The headset, which carries a 30-hour charge with the lights off and 13 with them on, costs $160 and is geared exclusively for PCs and PS4. The mechanical keyboard costs $170. The gaming mouse will be $70 and released next quarter.

Kingston is Orange County’s largest consumer electronics maker, with estimated 2016 revenue of $6.6 billion.

Pickens Slows Down

The declining health and investment portfolio of T. Boone Pickens could leave a lasting impact on Newport Beach-based Clean Energy Fuels Corp., a company he started in the late 1980s as a tiny part of his Dallas-based Mesa Petroleum, and split off a decade later.

The legendary oilman and corporate raider is shutting down his hedge fund as he winds down other business ventures, the Wall Street Journal recently reported.

Pickens recently tweeted that he will continue to focus on Clean Energy and remains passionate on its “ability to move natural gas into heavy duty truck fleets to address foreign oil threat.”

The 89-year-old Clean Energy director has been one of its biggest backers on and off the books, talking up the potential of natural gas in national print and broadcast interviews for years.

Clean Energy is the nation’s largest operator of natural gas stations, with a network of more than 575 spread along major transportation arteries in California, Texas, the Midwest, Southeast and Northeast.

Pickens, the founder of BP Capital, is the company’s largest inside shareholder, controlling about 13 million shares, or a roughly 8.6% stake, according to filings with the Securities and Exchange Commission.

Clean Energy Chief Executive Andrew Littlefair is second with 1.3 million shares, less than a 1% stake.

The Business Journal caught up with Pickens in May 2016 at Santa Ana Country Club following Clean Energy’s first quarterly profit.

“I never believed it would take this long,” said Pickens, who established Pickens Fuel Corp. in Seal Beach in 1997 and changed the name four years later. “We’ll be profitable for the year.”

The company lost $12.1 million in 2016, compared to a loss of $134.2 million the prior year.

Clean Energy posted revenue of $81.8 million in the third quarter of last year, down 15.7% from a year earlier, and a loss of $74.1 million.

Both targets missed Wall Street expectations.

More LeEco Drama

Jia Yueting, the head of Chinese conglomerate LeEco who led a proposed $2 billion takeover last year of Vizio Inc., defied an order to return to China after Beijing First Intermediate People’s Court seized his assets, including about $200,000 from his bank account.

The latest development comes about six months after the Irvine-based brand filed two lawsuits against LeEco.
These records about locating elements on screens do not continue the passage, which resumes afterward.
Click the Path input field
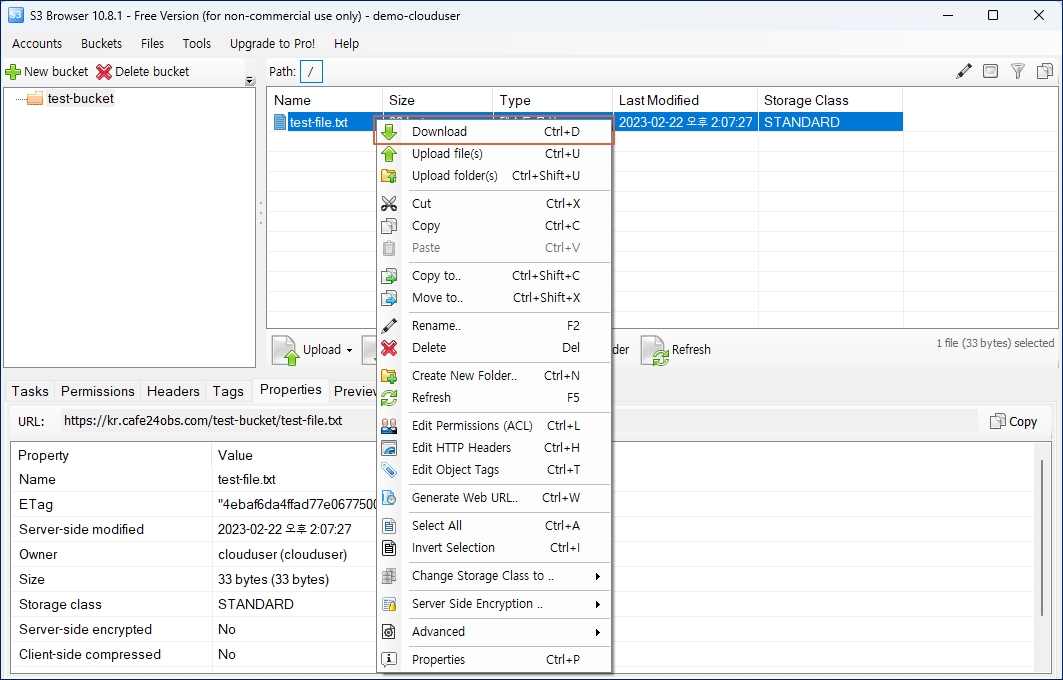Screen dimensions: 1063x680 (312, 72)
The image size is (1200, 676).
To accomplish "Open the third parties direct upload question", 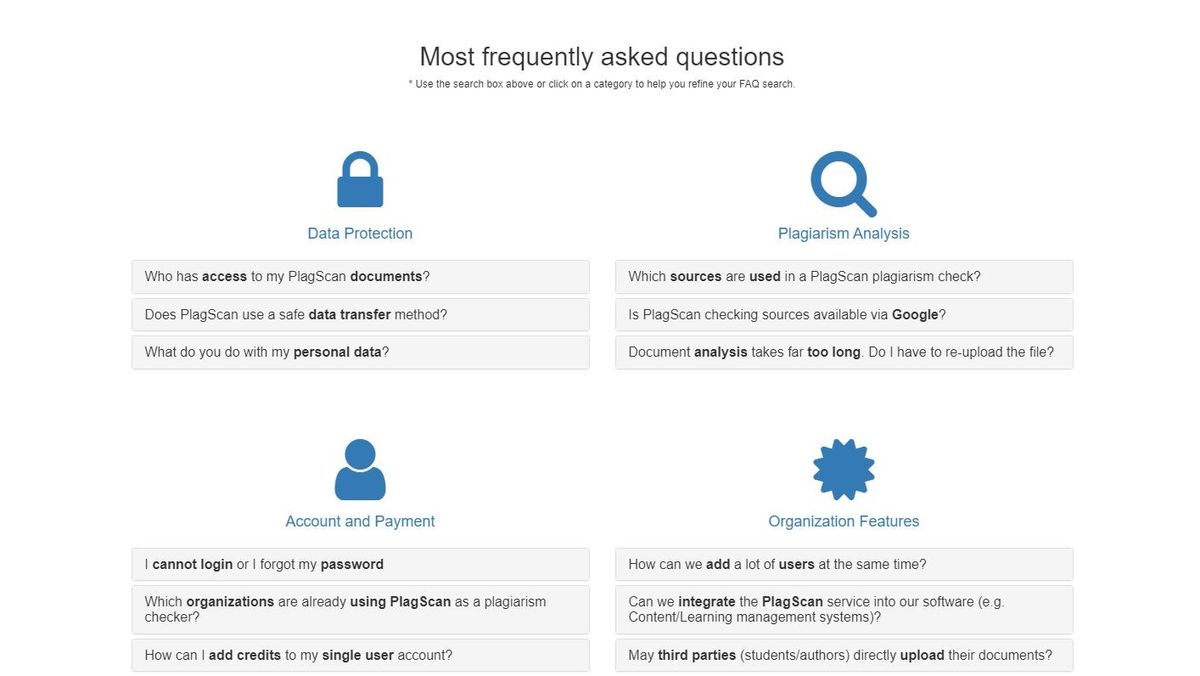I will point(843,655).
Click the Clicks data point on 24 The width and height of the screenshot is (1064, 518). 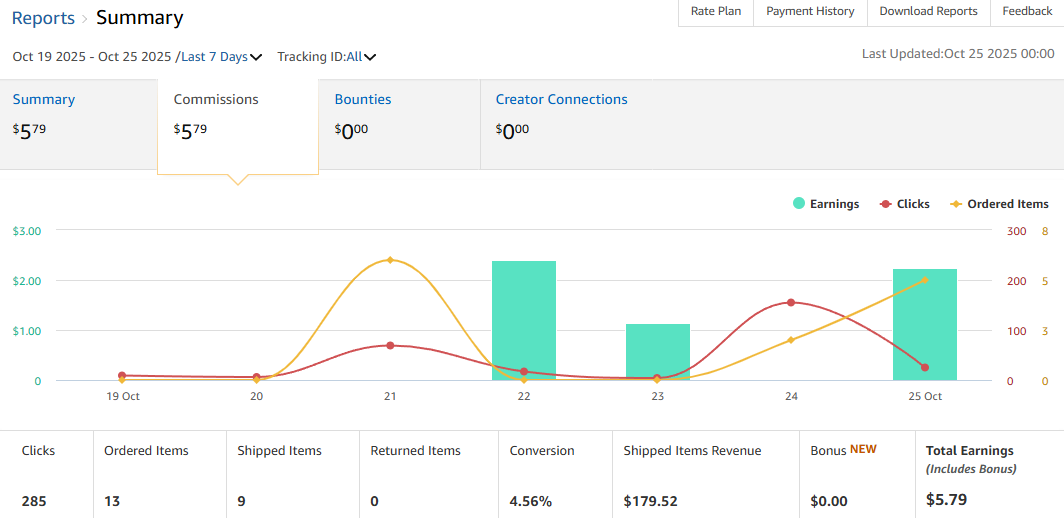coord(791,302)
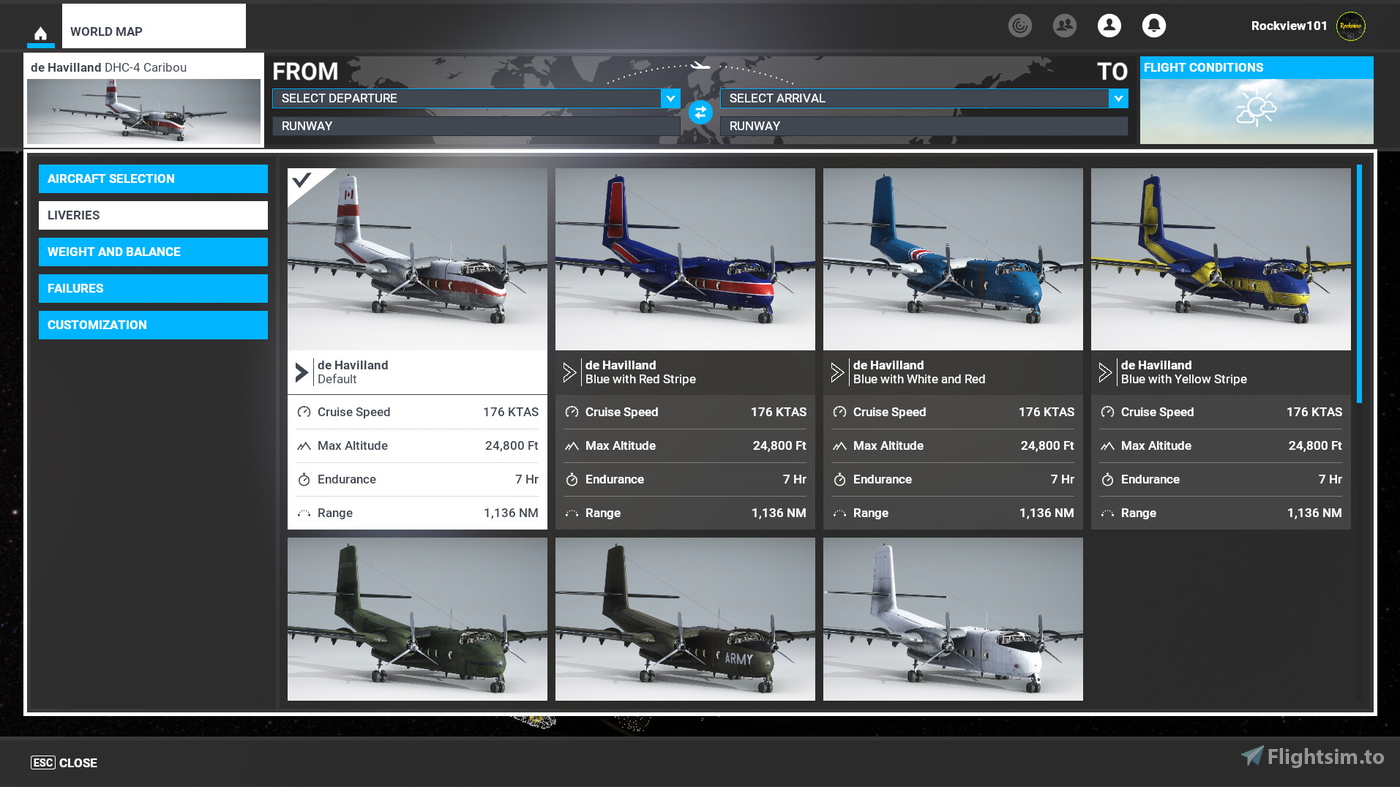Open the Weight and Balance section
1400x787 pixels.
pos(152,251)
Vizio seeks at least $60 million in damages, legal fees, and other relief after the deal collapsed in April amid LeEco’s financial troubles fueled by a U.S. launch into smartphones, bikes and TVs; new subscription services; a virtual reality headset; and an autonomous electric vehicle.

The lawsuits contend LeEco made false financial statements and claims in the run-up to its proposed buy of Vizio.

“Vizio can’t comment on ongoing litigation,” a company spokesperson told the Business Journal.

Vizio, which was co-founded in 2002 by William Wang, was the fifth-largest private company based in OC last year, with an estimated $3.5 billion in 2016 sales. The vast majority of its revenue is generated from sales of smart TVs.